The New Mammoth Book of Pulp Fiction (46 page)

It was a curious thing, the solution I saw to my problem. It had been there all the time, I was aware of it being there, yet using the circumstances never occurred to me until the day I was sitting on my veranda reading a memo from my office manager. The note stated that Walter had pulled another coup in the market and had the Street rocking on its heels. It was one of those times when any variation in Wall Street reflected the economy of the country, and what he did was undermine the entire economic structure of the United States. It was with the greatest effort that we got back to normal without toppling, but in doing so a lot of places had to close up. Walter Harrison, however, had doubled the wealth he could never hope to spend, anyway.
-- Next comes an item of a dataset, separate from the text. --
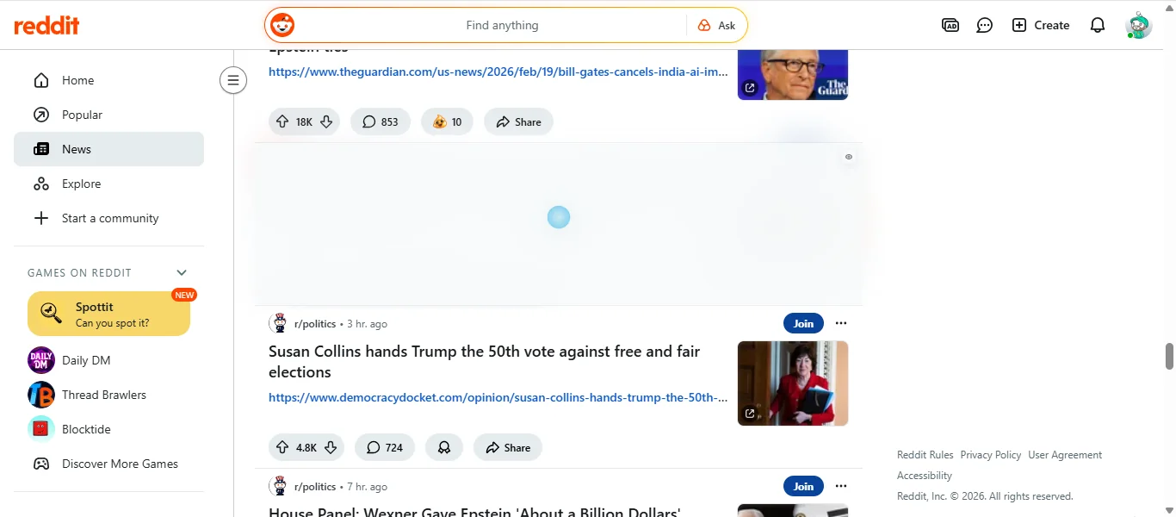Collapse the left sidebar

coord(233,80)
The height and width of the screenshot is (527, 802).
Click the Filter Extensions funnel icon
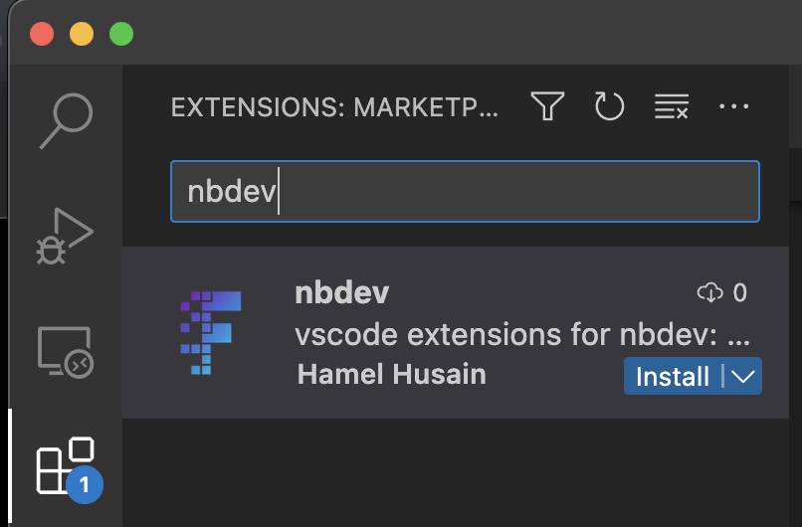(x=547, y=106)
As I said, I was sitting there reading the note when I saw her behind the window in the house across the way. The sun was streaming in, reflecting the gold in her hair, making a picture of beauty so exquisite as to be unbelievable. A servant came and brought her a tray, and as she sat down to lunch I lost sight of her behind the hedges and the thought came to me of how simple it would all be.

I met Walter for lunch the next day. He was quite exuberant over his latest adventure, treating it like a joke.

I said, “Say, you’ve never been out to my place on the Island, have you?”

He laughed, and I noticed a little guilt in his eyes. “To tell you the truth,” he said, “I would have dropped in if you hadn’t built the place for Adrianne. After all . . .”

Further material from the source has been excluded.